(Stored items)
+---+

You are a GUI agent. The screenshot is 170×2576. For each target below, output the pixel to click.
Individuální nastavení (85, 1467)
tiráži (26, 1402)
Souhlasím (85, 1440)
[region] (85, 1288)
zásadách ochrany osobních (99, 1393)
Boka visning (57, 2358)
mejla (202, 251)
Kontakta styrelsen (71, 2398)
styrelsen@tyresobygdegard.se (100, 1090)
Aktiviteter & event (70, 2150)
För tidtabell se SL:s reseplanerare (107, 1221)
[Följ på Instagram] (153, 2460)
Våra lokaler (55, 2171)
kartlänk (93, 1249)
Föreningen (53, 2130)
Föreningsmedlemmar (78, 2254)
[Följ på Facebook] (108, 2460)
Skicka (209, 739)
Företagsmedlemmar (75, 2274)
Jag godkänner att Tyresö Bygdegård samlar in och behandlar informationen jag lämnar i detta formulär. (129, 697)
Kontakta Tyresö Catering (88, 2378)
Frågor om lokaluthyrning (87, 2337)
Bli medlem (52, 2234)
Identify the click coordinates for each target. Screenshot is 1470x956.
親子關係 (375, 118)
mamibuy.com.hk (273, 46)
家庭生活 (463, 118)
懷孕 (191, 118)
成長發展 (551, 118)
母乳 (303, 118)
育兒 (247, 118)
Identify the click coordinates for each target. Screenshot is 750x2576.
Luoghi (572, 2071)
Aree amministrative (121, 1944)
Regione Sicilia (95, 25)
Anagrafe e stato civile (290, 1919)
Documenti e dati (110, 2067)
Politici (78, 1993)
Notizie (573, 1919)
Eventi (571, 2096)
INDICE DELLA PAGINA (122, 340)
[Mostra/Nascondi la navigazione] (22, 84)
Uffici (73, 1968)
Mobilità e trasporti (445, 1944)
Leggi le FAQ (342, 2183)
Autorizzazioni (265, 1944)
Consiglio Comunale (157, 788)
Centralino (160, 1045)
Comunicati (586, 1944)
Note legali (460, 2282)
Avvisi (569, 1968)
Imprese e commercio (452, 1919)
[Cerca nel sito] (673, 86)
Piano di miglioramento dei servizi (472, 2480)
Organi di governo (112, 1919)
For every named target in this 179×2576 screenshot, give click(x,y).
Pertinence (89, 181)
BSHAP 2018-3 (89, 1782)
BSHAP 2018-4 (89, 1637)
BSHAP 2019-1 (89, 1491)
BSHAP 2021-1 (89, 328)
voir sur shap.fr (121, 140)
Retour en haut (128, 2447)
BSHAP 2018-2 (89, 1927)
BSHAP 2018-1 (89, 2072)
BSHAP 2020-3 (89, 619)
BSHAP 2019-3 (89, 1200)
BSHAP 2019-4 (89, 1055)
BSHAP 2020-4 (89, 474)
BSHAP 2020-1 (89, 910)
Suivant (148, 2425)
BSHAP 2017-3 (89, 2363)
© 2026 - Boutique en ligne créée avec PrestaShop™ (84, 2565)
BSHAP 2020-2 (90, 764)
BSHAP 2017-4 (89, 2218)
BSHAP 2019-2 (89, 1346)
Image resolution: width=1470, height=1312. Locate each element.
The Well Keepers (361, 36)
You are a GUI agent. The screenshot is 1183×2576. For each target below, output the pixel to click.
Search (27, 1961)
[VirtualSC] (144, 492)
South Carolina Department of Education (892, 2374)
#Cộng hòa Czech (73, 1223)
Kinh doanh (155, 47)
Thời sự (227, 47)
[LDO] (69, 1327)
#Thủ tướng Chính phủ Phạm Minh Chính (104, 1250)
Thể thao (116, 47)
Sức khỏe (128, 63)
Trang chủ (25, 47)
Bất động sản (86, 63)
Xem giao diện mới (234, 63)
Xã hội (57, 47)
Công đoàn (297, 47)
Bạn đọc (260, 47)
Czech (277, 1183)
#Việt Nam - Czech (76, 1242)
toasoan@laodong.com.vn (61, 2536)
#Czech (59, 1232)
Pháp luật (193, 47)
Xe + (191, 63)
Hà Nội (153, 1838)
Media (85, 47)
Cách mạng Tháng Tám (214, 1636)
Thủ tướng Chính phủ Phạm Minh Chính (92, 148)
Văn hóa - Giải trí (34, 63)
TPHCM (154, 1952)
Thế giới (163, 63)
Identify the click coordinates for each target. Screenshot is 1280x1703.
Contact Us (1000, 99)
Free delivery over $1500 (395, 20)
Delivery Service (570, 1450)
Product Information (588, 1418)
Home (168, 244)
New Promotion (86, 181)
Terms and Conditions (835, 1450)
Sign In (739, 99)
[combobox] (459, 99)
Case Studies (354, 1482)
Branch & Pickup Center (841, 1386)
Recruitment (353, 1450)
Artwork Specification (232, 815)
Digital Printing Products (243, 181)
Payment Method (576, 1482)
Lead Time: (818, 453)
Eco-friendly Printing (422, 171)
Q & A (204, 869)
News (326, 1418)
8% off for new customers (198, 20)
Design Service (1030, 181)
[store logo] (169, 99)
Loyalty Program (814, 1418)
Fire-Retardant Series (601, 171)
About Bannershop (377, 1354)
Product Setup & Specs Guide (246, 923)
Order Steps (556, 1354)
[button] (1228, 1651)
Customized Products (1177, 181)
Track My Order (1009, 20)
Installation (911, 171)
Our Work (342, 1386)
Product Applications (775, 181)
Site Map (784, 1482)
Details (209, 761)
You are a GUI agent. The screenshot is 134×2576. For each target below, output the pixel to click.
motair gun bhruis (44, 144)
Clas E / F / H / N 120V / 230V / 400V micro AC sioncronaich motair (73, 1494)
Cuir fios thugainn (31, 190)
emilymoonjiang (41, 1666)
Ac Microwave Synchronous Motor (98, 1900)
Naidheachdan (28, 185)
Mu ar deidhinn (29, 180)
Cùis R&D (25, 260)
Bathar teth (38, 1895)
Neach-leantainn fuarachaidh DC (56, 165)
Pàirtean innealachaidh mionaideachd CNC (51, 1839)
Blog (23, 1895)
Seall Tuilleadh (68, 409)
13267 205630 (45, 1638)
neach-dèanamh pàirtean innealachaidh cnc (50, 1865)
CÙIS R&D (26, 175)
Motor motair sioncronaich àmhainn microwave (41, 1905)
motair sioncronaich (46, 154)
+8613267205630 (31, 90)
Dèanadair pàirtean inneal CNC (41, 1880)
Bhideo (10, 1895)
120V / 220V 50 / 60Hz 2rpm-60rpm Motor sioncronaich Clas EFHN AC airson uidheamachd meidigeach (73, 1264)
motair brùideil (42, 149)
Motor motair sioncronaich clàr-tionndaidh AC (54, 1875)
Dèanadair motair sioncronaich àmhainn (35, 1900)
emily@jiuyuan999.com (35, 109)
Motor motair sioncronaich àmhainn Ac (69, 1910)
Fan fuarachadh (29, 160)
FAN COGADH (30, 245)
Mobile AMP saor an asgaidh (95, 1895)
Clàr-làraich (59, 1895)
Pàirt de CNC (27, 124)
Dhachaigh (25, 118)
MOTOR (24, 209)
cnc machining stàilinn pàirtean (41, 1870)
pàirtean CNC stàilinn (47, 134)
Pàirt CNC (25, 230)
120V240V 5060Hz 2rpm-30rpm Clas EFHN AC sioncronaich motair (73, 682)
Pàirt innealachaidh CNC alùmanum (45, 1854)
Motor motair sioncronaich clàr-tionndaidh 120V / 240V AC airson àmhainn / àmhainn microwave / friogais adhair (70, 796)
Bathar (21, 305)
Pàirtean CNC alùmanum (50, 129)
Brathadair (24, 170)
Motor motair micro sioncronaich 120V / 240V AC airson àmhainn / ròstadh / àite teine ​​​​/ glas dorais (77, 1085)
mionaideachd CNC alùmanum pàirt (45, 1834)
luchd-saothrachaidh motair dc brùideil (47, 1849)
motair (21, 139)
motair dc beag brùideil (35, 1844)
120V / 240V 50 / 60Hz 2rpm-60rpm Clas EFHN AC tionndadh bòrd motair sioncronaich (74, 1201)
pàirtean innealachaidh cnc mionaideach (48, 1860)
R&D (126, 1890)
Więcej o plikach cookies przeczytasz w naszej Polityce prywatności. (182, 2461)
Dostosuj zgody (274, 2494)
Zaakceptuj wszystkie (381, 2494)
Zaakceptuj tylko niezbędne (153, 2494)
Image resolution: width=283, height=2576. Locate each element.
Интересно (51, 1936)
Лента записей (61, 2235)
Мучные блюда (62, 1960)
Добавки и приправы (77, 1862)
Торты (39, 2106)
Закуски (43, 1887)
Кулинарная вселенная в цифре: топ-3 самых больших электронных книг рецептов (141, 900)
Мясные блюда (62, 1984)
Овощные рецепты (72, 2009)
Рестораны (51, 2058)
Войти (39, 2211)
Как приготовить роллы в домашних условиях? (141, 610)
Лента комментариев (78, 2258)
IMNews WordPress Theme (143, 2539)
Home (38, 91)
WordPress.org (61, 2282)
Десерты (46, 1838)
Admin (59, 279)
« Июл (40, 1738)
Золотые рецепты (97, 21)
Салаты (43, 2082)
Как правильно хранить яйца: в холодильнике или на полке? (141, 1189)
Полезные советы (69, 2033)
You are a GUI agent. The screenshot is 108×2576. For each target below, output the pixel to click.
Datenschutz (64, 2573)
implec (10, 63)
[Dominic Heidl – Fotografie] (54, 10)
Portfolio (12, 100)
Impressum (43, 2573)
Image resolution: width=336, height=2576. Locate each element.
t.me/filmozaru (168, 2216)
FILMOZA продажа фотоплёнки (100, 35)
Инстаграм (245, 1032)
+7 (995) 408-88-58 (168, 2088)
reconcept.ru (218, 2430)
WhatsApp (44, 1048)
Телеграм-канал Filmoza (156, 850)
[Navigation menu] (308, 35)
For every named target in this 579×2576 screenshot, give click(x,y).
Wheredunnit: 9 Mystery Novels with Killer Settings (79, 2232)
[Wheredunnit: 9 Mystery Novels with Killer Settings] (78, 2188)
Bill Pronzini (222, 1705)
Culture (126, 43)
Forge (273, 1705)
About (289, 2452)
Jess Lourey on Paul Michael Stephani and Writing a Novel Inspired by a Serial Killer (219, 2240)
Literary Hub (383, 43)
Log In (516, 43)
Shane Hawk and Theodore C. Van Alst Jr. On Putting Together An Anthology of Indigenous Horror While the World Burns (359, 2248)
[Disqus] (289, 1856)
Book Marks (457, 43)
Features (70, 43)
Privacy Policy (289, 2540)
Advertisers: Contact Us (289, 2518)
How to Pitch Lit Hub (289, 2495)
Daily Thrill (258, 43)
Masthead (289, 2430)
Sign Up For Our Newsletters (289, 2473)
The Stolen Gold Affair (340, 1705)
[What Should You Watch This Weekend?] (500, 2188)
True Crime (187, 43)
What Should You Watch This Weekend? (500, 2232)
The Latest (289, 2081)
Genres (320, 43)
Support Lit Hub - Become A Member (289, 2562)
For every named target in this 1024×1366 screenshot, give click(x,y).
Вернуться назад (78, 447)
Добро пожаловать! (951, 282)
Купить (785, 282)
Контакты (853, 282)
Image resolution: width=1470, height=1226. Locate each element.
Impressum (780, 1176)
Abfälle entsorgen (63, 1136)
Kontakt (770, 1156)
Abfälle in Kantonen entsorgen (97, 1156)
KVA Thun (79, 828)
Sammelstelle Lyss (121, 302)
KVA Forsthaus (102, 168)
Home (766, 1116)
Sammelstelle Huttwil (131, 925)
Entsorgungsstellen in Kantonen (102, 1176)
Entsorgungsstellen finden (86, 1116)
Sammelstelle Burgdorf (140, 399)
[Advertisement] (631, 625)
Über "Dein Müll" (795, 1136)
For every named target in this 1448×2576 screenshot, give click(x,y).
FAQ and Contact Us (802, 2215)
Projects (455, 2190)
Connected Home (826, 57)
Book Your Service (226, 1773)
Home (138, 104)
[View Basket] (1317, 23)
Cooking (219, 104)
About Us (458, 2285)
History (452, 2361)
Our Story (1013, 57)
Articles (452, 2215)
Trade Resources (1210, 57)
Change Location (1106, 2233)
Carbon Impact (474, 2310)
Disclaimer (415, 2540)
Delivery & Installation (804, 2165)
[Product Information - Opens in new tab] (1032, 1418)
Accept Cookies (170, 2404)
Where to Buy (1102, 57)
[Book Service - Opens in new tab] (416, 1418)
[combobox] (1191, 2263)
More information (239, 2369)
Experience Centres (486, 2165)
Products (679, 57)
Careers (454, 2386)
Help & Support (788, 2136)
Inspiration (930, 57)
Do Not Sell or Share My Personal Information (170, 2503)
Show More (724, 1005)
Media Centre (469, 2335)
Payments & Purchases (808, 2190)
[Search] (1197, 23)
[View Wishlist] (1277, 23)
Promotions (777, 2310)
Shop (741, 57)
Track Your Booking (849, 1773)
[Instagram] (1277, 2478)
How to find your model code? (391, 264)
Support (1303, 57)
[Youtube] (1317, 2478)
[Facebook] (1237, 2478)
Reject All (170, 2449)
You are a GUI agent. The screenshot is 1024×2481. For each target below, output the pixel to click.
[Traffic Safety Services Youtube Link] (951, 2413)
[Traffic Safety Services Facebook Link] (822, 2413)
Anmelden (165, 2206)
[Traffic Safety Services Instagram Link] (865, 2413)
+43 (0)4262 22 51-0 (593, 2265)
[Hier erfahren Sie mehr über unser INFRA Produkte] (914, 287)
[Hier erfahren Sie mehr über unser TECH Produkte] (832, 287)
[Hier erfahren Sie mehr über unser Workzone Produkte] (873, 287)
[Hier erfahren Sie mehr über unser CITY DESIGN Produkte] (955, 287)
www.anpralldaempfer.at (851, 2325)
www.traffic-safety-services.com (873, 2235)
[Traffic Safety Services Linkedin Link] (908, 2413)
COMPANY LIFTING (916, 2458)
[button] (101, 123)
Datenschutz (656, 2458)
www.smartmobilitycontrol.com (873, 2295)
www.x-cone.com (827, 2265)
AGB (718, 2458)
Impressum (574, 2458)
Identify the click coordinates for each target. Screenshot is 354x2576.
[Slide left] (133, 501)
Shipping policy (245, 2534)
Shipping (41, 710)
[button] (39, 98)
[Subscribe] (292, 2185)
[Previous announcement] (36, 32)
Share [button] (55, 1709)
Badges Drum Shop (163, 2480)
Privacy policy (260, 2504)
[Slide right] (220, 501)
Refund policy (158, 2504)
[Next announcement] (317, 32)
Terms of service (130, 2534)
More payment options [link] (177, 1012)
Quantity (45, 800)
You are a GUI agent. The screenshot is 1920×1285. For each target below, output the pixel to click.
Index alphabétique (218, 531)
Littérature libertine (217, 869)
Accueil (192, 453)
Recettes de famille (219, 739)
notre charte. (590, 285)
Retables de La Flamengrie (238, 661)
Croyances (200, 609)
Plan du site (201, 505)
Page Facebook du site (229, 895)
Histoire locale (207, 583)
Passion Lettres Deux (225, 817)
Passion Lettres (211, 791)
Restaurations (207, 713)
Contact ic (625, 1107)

+---+

TASK ITEM —
Please report every line in the entries above that holds the string "height".

OUTPUT OF THE TASK —
Image resolution: width=1470, height=1312. Locate each element.
Image resolution: width=283, height=2576. Locate each element.
Image resolution: width=336, height=2576. Locate each element.
Image resolution: width=1470, height=1226. Locate each element.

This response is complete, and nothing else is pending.